During brief remarks to the convention, Hayden complained that the area was seeing population growth, and that new residents were “bringing some of their politics from the crummy place they lived to my county, and it’s not fun.”
Hayden said he’d seen no evidence that the voting machines in his county were certified (the Kansas City Star quickly reported documentation to the contrary), and also that the “presidents” of both the Republican and Democratic parties had asked him to resign (the Kansas GOP chair told the Star this wasn’t true). After acknowledging, “we’re cops, we don’t know anything about elections,” Hayden announced to the crowd, without any explanation: “We are going to start doing our geo-data and fencing!”

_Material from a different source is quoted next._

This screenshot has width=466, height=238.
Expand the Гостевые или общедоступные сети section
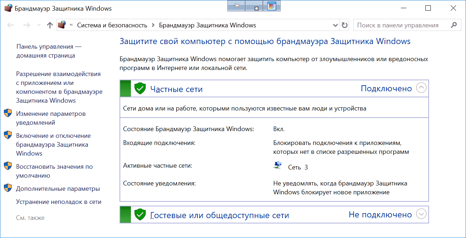coord(421,214)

Others who addressed the crowd have become national names in the election conspiracy theory movement: Christopher Schmaling, the Racine County, Wisconsin sheriff, made headlines last year for recommending criminal charges against a majority of the Wisconsin Election Commission because they had not dispatched special voting deputies to nursing homes in 2020 in light of COVID-19 visitation rules. Schmaling sounded a hopeful note at the end of his remarks: Elections are coming up, and at least one candidate for Wisconsin attorney general, Schmaling said, “has said publicly that he will prosecute those members of the WEC.”
Sheriff Dar Leaf of Barry County, Michigan — another well known name in the Big Lie community — has spent months running down leads in his own investigation, even dispatching a deputy and a private investigator to grill small town clerks on their election practices. More recently, Leaf sued state officials, accusing them of usurping his authority with their own investigation. “I found out that that investigation is targeting me,” he griped to the crowd. He then lamented that his county prosecutor had recently informed him that she didn’t see any probable cause in his investigatory findings so far.

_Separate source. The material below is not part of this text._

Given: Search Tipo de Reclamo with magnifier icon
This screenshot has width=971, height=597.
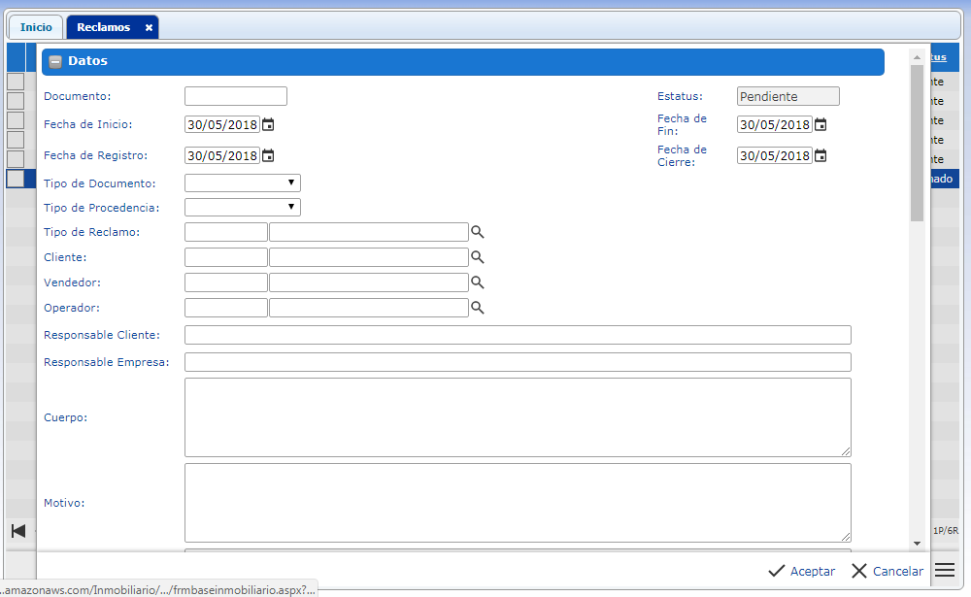Looking at the screenshot, I should click(477, 232).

Three Texas sheriffs addressed the convention, one each from Coryell County, Panola County and Zapata County. Sheriff Raymundo Del Bosque, Jr., who was sworn in last year in Zapata, recalled the harrowing tale of ballots in his own race being counted into the wee hours of the morning after election night.
“I reached out to these great law enforcement agencies, and they helped me, and I was able to prevail,” Del Bosque said.

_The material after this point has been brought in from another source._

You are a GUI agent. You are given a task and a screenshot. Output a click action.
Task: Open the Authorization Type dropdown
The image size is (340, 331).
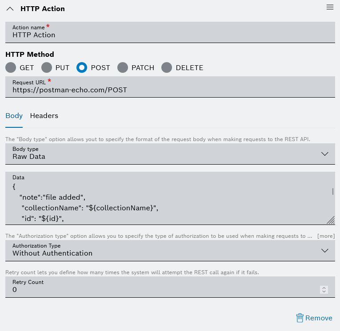click(x=170, y=251)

Sheriff Scott Williams of Coryell County referred to himself as a “born again sheriff” and pledged to other sheriffs that when the “globalists” came to their county, “I’m that sheriff that will go anywhere, anytime.”
‘Eyes On Those Drop Boxes’
Much of the event centered on claims from True the Vote, the group behind the bogus voter fraud documentary “2000 Mules,” which was shown at the conference, and which was an apparent inspiration for Mack and the CSPOA’s pivot toward voter fraud as a central focus.
The group’s founder, Catherine Engelbrecht, addressed the convention, describing a revelation she’d had: “The lights went on: ‘It’s the sheriffs! That’s who can do these investigations, that’s who we can trust, that’s who we can turn over information to.’”
She announced a partnership between True the Vote and law enforcement groups like CSPOA and another right-wing sheriffs group, Protect America now, that included an effort to get “eyes on those drop boxes in states where they still exist.”
She passed the mic to Gregg Phillips, who works with True the Vote and was the source of Donald Trump’s false 2016-era claim that millions of people had cast illegal ballots.
Phillips announced a new fundraising plan, a grant program for sheriff’s offices “to put surveillance on all of these drop boxes that they refuse to ban.”
“We’re going to put high-end equipment, we’re going to put artificial surveillance, and most importantly, we’re going to create a fusion center,” Phillips said to bundle data in order to aid sheriffs.
After a quick shout out to “these people in Sri Lanka who are storming their capital,” Phillips asked the crowd to pray for the constitutional sheriffs. Then, responding to a reporter’s question, Engelbrecht hopped back on the mic and praised the assembled sheriffs.
“If we would know about you guys back in 2020, things would have been a little bit different,” she said.